Here’s my disclaimer: I’m allergic to dogs — and cats, and horses, and basically anything non-human with any kind of dander. I have been since I was very young. What does this mean? Well, it means that I don’t actually benefit from the perks of interacting with animals. I can appreciate that they’re cute, but then again even when I write that, I feel like Jeff Bezos pretending he likes music — did you know he doesn’t?! — like I’m going along to get along, because otherwise all of humanity might think I’m some kind of dog-hating monster.

I don’t mind dogs, inherently. But since I can’t pet, cuddle, or otherwise be near them without getting asthma, I don’t have a particular affinity for them, either.

I get few of the benefits of being around dogs, and yet, boy am I around them a lot.

What I have observed about many Alaskans and our relationship with their dogs:

Many have little to no vocal command over their dogs.

Many treat their dogs like their children — I don’t actually think this isn’t inherently bad because to each their own, but it gets obnoxious when combined with other factors because it can blind owners to their dog’s behavior.

Many let their dogs crap wherever, and don’t bother picking up after them.

Many let their dogs wander off property, even when that means into others’ yards or into the street.

Many let their dogs bark, and bark, and bark and bark.

My relationship to dogs is going from neutral to soured. Or, maybe more accurately — it’s not the dogs themselves. It’s us, Alaskans. Maybe these are the outlier dog owners I’m pointing out, but boy, from my experience living in a neighborhood, frequenting trails, and simply walking or driving down the street, I think this is more the norm than the exception.

Recent experiences with dogs and owners include:

Getting growled and lunged at by an off-leash dog on a popular local trail, with the owner right behind the dog making half-hearted attempts to grab the leash but mostly just yelling down-trail “Don’t worry, he’s friendly!” I stopped until he had a firm handle on the dog, who continued to lunge and growl as I passed.

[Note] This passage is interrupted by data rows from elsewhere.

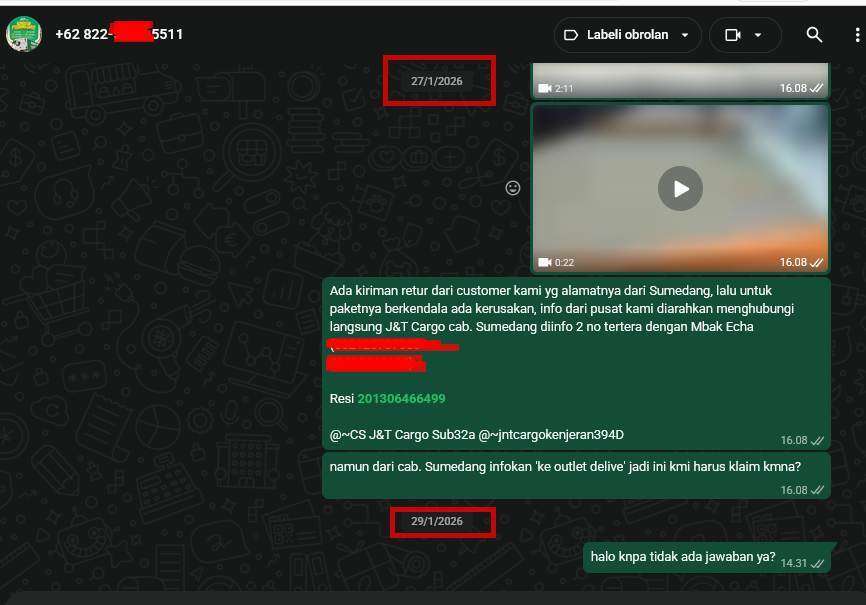866x605 pixels.
Task: Open the 2:11 video thumbnail
Action: 680,78
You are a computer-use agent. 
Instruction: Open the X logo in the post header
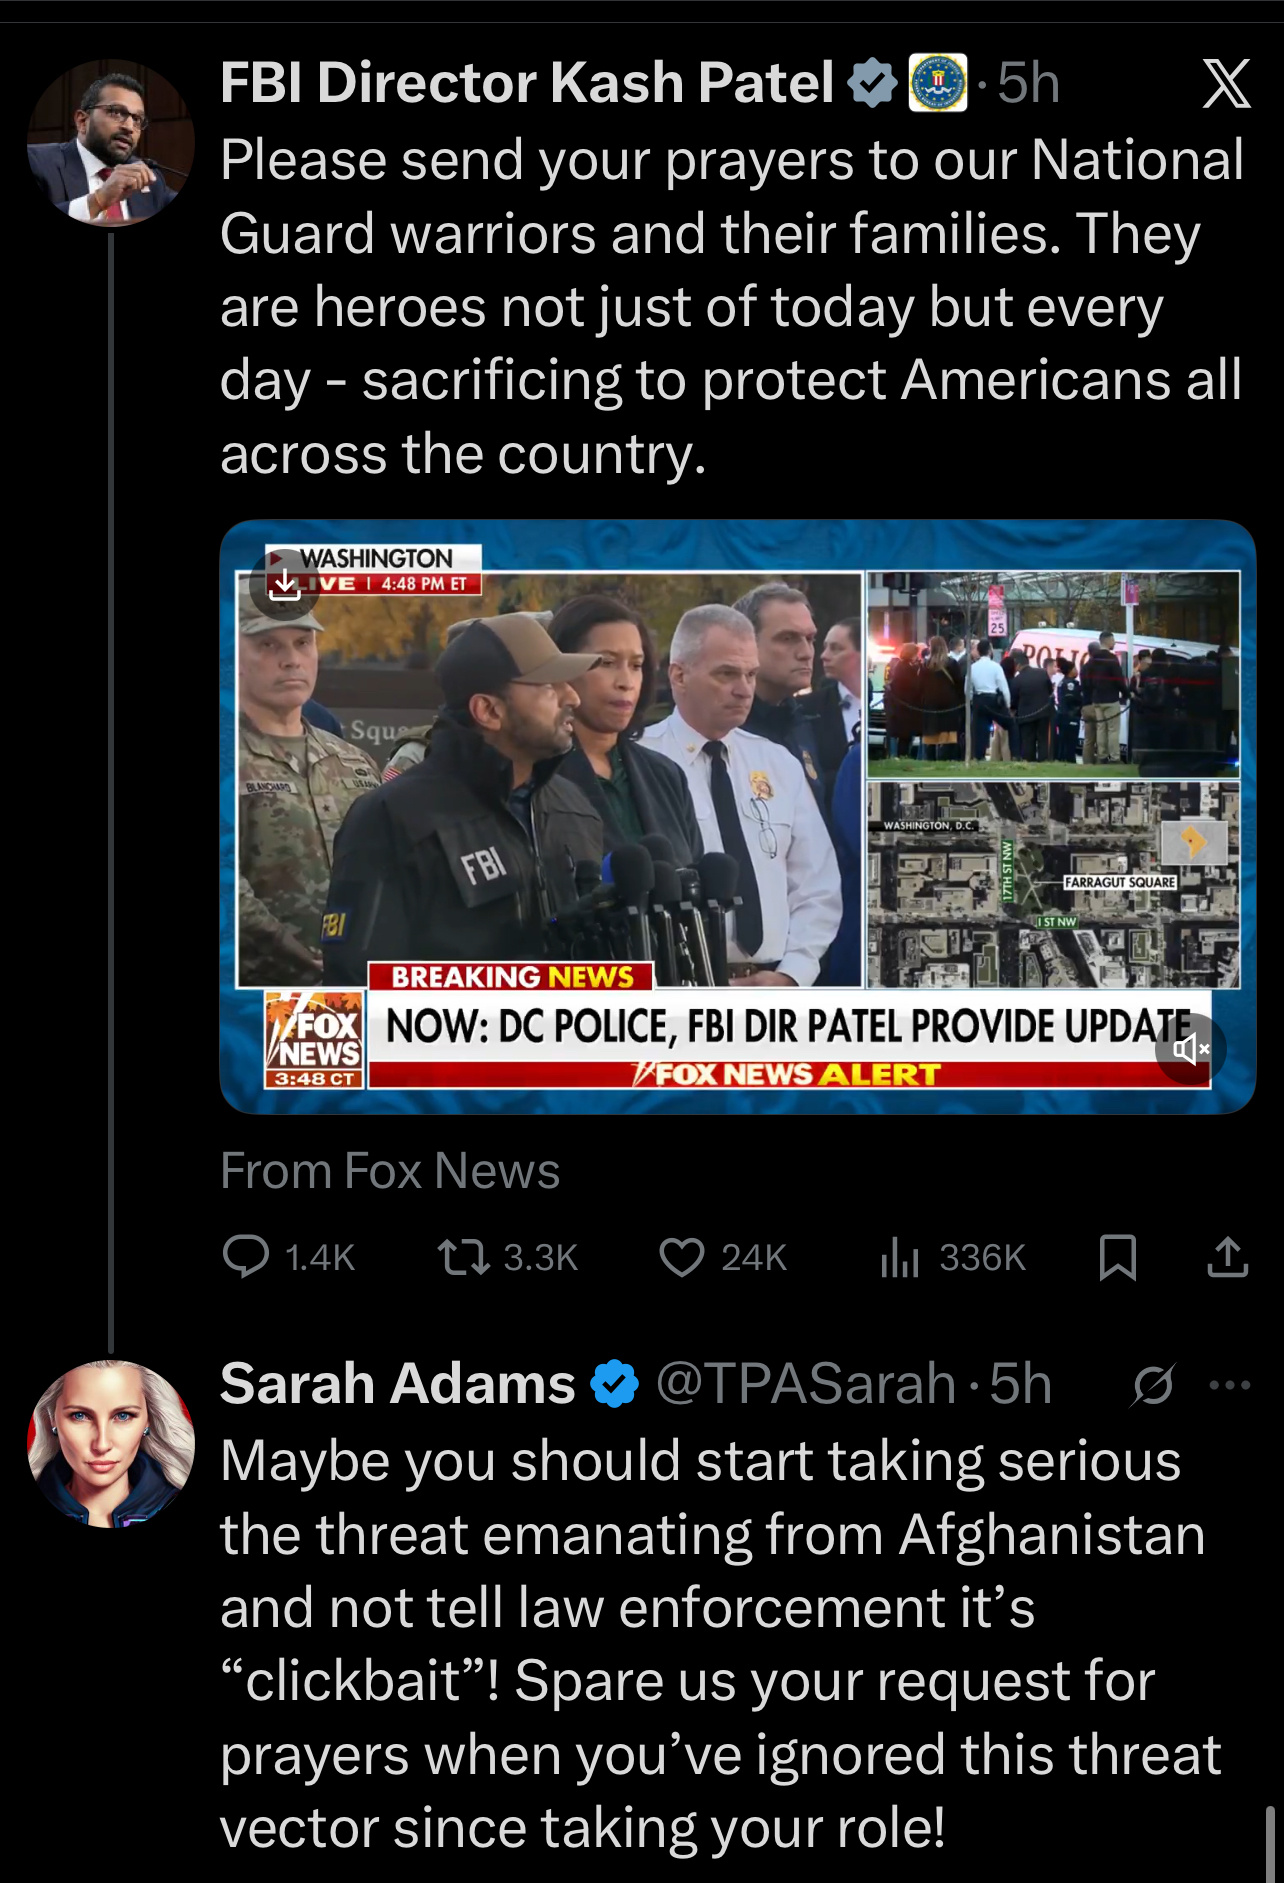pos(1226,83)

Driving down the Old Glenn Highway in the morning dark, only to see what looked like a yellow Lab appear suddenly right in front of my headlight, zig-zagging his way through the middle of the road. I swerved and missed it narrowly, then watched another car in the opposite lane that I had — thank God — not hit also swerve, followed by a school bus.

Dog crap lining the trail up Lazy Mountain. Nothing like a good snow melt to reveal a winter’s worth of owners not picking up after their dog, even when it poops right next to or even on the trail. The fragrance come breakup is even better. This is also an issue with well-trafficked backpacking and camping routes.

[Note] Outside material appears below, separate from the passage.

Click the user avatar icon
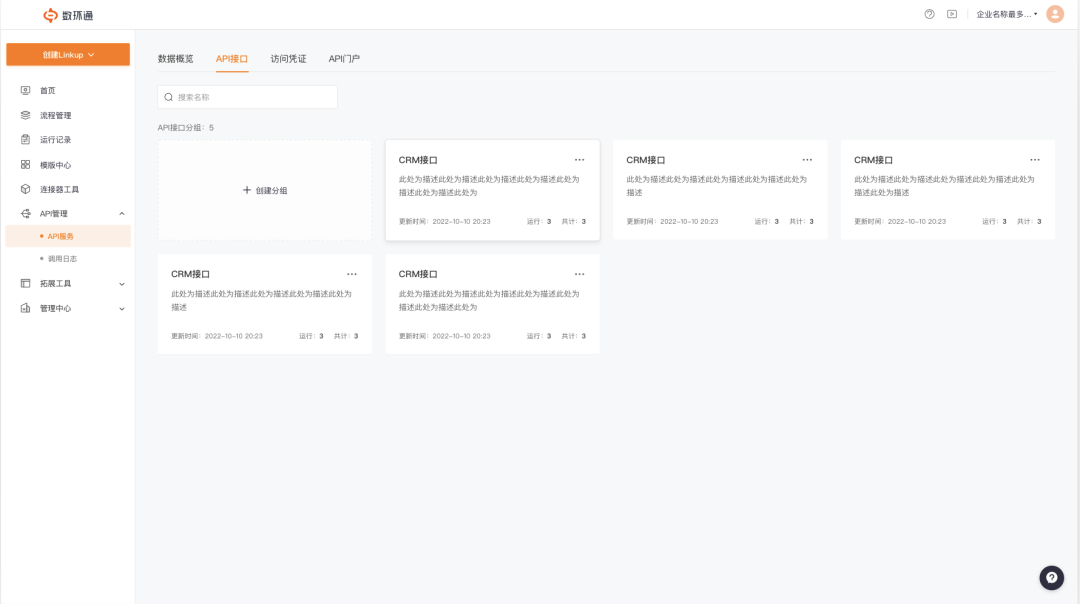 (1055, 14)
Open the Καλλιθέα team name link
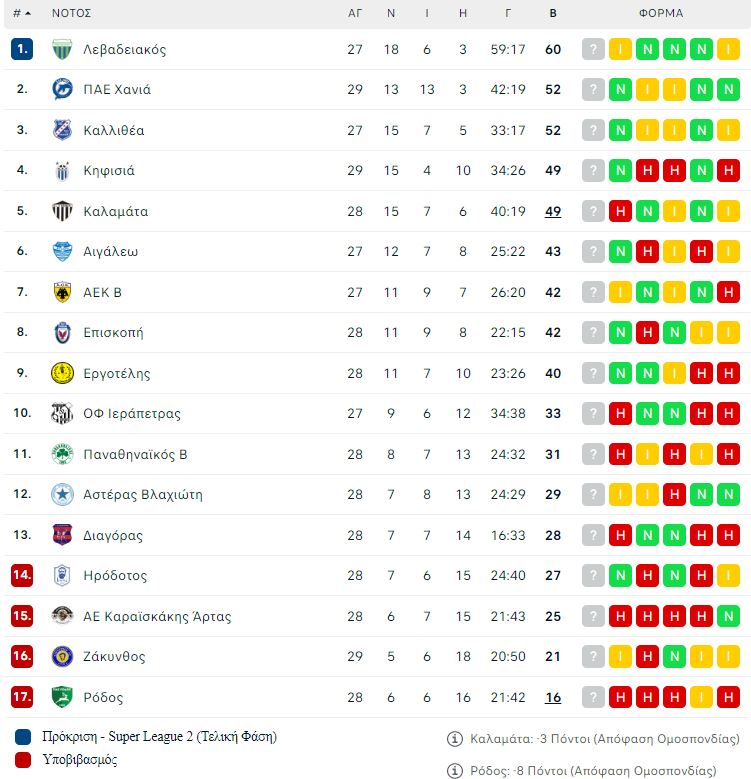The width and height of the screenshot is (751, 779). click(x=114, y=130)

Stranger dogs running up to and jumping on or playfully biting at my mittens — again, cue the owners’ futile call for their untrained dogs, also insisting “she’s friendly!”

Again, the barking. There’s one particular neighbors’ set of dogs that are the only reason I’ve considered leaving what is otherwise a great neighborhood. The incessant barking — my husband and I have a fan that we turn on even in the middle of the winter for white noise when we are trying to sleep. Yes, we’ve tried talking to them about it.

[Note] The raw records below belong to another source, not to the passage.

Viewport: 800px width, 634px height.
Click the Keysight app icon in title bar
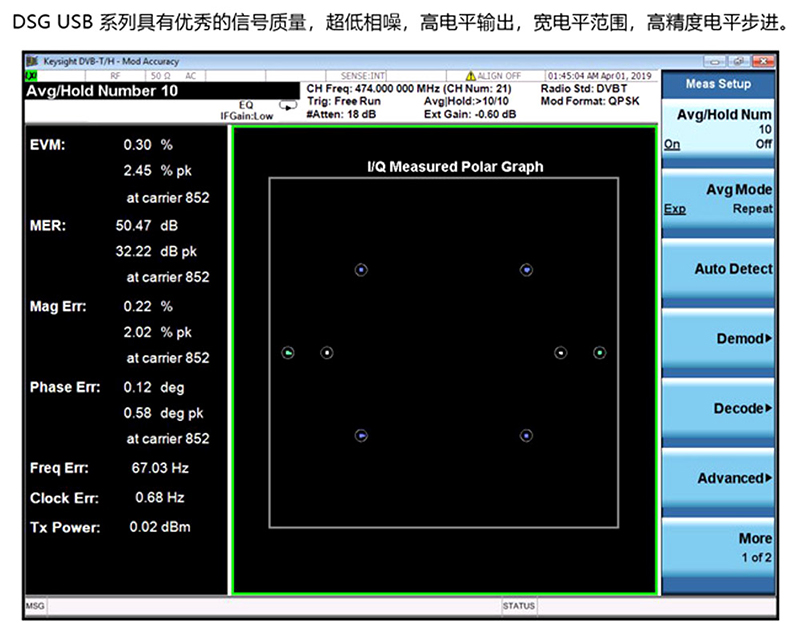33,62
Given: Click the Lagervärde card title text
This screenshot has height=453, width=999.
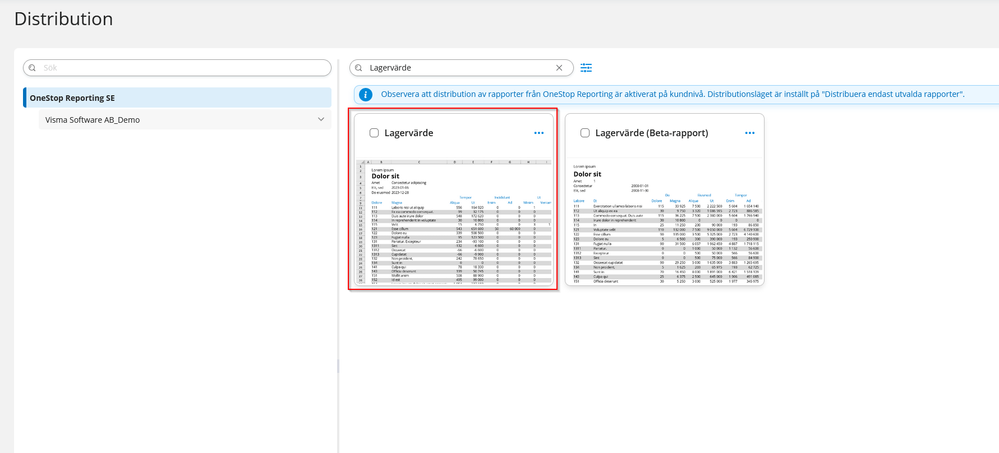Looking at the screenshot, I should (409, 133).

Finally, getting chased by dogs when I’m out running. Nothing to make my heart rate go up a little more than intended like a good nipping at my heels. I do sincerely worry about what would happen if I got bit, having my allergy. Likely some pretty good swelling, but I really would prefer to not find out.

My plea, like the old and curmudgeonly person I fear I am becoming when it comes to dogs, is an old refrain that’s been echoed in many a newspaper op-ed section: the common sense of the golden rule when it comes to treating others as you’d like to be treated; and tied to that the courtesy of thinking about shared spaces. We’re so lucky in Alaska to have so much wide-openness, but we still inhabit shared neighborhoods and enjoy shared resources like trails, sidewalks, and campsites.

Please train your dog. Please leash your dog if it’s not trained — and, again, the futile calling of the dog’s name as it jumps up on a stranger on skis, or lunges at other dogs? That’s not working. Please pick up after your dog. Please don’t let your dog outside to bark constantly, unless you don’t have close neighbors. Please figure out a way to keep your dog on your property, for their safety as well as mine.

Alli Harvey

Alli Harvey lives in Palmer and plays in Southcentral Alaska.